Лицо Розы расплылось в широкой улыбке, и она заключила Марию в объятия.
– Именно это я и сделала. Как только он ушел. Он еще и через порог не переступил, а я уже сделала это.
Мария вырвалась из ее рук и, горько плача, убежала в спальню. Десять минут простояла она на коленях перед висевшей на стене маленькой статуэткой Мадонны. Потом встала и устремилась в объятия Розы.
– Роза, сестренка! — воскликнула она счастливым голосом. — Я думаю… мне кажется, я тоже стану поощрять посетителей.
Сестры Лопес стиснули друг друга в могучих объятиях и на радостях дружно разрыдались.
Этот день знаменовал собой поворотный пункт в предприятии сестер Лопес.
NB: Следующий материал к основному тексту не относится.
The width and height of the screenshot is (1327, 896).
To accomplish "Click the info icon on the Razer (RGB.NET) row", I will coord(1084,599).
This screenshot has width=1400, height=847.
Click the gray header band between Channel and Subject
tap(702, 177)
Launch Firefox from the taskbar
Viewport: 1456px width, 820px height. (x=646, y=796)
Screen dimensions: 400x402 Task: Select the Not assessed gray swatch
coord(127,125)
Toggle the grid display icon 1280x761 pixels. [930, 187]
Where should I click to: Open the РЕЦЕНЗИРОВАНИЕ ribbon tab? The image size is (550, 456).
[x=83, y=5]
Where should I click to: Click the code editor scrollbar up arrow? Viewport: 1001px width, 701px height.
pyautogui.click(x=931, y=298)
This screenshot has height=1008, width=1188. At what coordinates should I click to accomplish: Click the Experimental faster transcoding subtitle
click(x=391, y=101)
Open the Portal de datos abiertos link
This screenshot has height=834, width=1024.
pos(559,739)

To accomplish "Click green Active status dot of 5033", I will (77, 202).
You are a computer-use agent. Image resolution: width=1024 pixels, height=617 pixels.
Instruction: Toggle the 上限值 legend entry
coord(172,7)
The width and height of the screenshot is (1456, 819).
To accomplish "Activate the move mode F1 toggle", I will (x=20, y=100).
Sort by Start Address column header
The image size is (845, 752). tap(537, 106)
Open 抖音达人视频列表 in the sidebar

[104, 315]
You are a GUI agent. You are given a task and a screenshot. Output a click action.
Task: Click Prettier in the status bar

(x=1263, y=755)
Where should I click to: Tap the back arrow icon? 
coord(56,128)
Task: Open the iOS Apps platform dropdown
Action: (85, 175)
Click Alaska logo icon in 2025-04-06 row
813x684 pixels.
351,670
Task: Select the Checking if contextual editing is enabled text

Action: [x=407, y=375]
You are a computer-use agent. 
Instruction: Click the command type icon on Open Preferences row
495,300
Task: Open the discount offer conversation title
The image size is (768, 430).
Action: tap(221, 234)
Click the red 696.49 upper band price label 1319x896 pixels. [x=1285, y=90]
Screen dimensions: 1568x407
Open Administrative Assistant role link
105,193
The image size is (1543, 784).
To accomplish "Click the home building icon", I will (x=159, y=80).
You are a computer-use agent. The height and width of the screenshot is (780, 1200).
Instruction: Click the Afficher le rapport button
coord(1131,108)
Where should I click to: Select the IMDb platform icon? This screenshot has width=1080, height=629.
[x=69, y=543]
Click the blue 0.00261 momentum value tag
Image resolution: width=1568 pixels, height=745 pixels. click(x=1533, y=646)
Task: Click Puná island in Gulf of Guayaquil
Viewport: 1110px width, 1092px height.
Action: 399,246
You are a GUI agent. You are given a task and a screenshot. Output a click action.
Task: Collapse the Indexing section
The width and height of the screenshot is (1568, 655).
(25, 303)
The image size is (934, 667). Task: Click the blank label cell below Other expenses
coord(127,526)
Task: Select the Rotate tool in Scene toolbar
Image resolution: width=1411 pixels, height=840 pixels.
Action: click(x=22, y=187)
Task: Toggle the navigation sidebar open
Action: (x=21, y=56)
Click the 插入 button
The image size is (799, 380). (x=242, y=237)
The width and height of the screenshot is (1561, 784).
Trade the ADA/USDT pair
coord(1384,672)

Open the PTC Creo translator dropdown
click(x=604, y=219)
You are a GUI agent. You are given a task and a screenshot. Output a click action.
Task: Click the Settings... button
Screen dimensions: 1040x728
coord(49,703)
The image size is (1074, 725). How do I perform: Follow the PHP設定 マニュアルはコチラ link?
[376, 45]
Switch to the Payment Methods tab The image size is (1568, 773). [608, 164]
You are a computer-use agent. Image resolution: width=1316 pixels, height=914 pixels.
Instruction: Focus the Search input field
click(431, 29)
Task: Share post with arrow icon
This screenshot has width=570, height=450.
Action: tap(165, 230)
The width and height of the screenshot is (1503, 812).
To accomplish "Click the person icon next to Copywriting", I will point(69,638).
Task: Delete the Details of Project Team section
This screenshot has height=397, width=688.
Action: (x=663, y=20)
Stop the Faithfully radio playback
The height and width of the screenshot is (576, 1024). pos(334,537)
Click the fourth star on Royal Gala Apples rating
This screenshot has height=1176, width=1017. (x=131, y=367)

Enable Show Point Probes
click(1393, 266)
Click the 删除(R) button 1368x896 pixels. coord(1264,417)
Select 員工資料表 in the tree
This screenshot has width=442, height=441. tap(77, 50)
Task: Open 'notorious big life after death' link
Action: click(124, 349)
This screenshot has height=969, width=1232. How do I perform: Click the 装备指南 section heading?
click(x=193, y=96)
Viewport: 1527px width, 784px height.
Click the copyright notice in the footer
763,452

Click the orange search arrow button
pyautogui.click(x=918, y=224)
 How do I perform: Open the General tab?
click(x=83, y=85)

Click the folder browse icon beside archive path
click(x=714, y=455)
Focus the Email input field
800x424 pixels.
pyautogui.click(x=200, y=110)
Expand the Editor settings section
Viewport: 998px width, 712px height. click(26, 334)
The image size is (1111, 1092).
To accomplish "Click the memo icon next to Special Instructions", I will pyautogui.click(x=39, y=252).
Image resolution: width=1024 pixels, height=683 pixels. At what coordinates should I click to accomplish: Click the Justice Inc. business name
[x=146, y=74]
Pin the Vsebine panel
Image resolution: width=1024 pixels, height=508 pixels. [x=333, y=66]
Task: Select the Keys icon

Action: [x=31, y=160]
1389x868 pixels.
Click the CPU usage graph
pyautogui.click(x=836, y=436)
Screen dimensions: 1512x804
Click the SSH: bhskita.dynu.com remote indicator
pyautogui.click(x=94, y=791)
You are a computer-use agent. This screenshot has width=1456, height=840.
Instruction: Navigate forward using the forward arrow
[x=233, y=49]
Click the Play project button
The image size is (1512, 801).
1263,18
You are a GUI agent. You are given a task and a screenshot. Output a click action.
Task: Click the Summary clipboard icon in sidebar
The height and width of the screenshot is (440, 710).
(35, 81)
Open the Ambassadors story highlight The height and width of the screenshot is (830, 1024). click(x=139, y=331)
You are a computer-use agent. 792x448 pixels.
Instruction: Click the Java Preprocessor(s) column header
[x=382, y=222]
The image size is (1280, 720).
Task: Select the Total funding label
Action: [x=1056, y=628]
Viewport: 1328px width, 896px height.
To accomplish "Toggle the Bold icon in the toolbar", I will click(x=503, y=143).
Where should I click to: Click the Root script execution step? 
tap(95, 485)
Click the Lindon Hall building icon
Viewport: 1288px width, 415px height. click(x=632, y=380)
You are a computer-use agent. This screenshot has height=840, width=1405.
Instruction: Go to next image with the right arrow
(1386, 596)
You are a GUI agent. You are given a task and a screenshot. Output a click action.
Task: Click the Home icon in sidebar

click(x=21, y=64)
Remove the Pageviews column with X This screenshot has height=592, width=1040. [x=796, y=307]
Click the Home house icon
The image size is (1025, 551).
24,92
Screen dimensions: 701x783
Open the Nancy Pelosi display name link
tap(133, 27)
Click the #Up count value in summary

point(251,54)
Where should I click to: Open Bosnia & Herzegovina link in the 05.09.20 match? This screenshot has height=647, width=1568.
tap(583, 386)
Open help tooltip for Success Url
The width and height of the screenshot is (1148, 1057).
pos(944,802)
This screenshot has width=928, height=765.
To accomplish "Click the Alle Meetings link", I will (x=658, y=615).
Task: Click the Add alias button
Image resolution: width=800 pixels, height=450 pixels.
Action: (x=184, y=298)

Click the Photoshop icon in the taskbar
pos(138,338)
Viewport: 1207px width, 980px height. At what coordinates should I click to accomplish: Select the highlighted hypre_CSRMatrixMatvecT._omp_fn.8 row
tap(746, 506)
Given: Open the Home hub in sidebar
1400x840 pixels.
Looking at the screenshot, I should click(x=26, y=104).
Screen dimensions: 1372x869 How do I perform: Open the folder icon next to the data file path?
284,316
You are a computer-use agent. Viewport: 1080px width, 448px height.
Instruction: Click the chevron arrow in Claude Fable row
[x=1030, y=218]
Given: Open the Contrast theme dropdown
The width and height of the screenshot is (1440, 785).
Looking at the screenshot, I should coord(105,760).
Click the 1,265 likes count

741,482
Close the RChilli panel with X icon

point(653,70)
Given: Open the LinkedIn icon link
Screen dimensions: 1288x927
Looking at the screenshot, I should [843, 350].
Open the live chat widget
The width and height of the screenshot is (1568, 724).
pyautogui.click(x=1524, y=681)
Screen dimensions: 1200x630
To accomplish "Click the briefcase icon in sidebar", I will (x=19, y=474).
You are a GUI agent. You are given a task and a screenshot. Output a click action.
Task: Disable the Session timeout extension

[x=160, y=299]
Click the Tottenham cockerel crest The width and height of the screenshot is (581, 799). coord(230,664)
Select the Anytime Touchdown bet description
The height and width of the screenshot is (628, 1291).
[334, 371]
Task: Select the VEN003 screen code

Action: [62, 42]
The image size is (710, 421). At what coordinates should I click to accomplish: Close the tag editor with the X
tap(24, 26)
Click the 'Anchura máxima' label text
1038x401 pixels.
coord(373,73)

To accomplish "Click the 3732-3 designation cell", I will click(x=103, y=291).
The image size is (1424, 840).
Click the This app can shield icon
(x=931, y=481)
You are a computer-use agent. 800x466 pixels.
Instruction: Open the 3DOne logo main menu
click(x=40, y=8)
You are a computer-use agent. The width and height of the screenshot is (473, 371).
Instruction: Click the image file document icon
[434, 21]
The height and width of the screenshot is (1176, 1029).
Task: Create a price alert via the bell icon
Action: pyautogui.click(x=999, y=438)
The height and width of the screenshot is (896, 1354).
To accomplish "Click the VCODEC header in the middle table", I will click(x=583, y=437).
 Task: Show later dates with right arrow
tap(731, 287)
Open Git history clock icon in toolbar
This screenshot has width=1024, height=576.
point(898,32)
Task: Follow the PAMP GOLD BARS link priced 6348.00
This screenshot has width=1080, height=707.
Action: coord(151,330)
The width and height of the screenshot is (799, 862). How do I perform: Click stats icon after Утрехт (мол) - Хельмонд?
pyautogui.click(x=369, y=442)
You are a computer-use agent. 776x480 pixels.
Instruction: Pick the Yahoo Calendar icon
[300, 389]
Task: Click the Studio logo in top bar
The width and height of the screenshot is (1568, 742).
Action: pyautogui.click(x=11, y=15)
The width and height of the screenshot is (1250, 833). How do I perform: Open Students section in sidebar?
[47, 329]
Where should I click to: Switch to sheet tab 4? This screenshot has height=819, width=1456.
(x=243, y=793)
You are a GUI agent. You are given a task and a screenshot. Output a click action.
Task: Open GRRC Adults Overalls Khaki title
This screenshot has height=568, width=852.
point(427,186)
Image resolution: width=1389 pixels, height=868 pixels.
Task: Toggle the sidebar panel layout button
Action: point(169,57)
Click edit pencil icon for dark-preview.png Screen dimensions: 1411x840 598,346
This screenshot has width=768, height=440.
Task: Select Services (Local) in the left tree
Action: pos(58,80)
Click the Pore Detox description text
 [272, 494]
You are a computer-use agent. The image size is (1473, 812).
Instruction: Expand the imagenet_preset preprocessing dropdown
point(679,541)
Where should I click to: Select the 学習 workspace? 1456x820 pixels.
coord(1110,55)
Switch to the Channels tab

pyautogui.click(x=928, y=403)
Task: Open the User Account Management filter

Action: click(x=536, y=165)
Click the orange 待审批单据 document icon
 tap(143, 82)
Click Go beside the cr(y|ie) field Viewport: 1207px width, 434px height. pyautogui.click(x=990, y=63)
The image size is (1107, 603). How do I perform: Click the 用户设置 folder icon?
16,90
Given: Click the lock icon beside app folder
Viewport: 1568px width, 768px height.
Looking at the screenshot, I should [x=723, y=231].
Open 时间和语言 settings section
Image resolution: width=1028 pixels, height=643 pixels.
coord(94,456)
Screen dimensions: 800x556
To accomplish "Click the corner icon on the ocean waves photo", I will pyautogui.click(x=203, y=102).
Нельзя сказать, что дела их пришли в цветущее состояние, и все же они продавали столько «испанских блюд», что голодными теперь не были, а их широкие спины обтягивали обновки из набивных ситцев. Они по-прежнему были безукоризненно благочестивы. Стоило какой-нибудь из них согрешить, и она тут же устремлялась к крошечной фарфоровой Мадонне, для удобства помещенной теперь в прихожей, куда выходили обе спальни, и испрашивала у нее прощения. Накапливать грехи не разрешалось. В каждом новом прегрешении они каялись сразу же после того, как оно было совершено. На полу против Мадонны образовалось блестящее местечко: здесь преклоняли колени одетые в ночные сорочки сестры.
Они не жаловались на жизнь. Между ними не возникало ни тени соперничества, ибо хотя Роза была постарше и посмелее, с виду они походили друг на дружку почти как две капли воды. Мария была чуть потолще. Роза — чуть повыше, вот вам и вся разница.
В доме то и дело слышался хохот и радостный визг. Раскатывая на плоских камнях лепешки своими полными, сильными руками, сестры пели. Стоило кому-нибудь из посетителей сказать что-нибудь смешное, стоило, например, Тому Бремену, доедающему уже третий тамаль, изречь: «Слишком уж ты шикуешь, Роза. Смотри, если не поставишь точку, сядешь на мель», — и сестры целых полчаса просто задыхались от смеха. А потом весь день, похлопывая по лежащим на камне лепешкам, они вспоминали эту шутку и снова принимались хохотать. Да, сестры знали, как хранить смех, они умели беречь его и холить до тех пор, пока не будет выпита последняя его капля.
Не думайте, однако, что сестры злоупотребляли поощрениями — деньги они брали только за свою стряпню. Но когда кто-нибудь из посетителей съедал три порции и больше, их нежные сердца таяли, преисполнившись благодарности и человек этот становился кандидатом в поощряемые.
В один злосчастный вечер человек, который не в силах был справиться с тремя порциями энчилада, предложил Розе позорную плату. В это время в доме было еще несколько посетителей. Услышав это постыдное предложение, они прервали свой негромкий разговор. Шум смолк, наступила ужасная тишина. Мария закрыла лицо руками. Роза побледнела, потом запылала от ярости. Глаза ее сверкали, она дышала тяжело и взволнованно. Ее полные, сильные руки взметнулись, словно два орла, и опустились на бедра. Но когда она заговорила, в словах ее звучала какая-то странная сдержанность.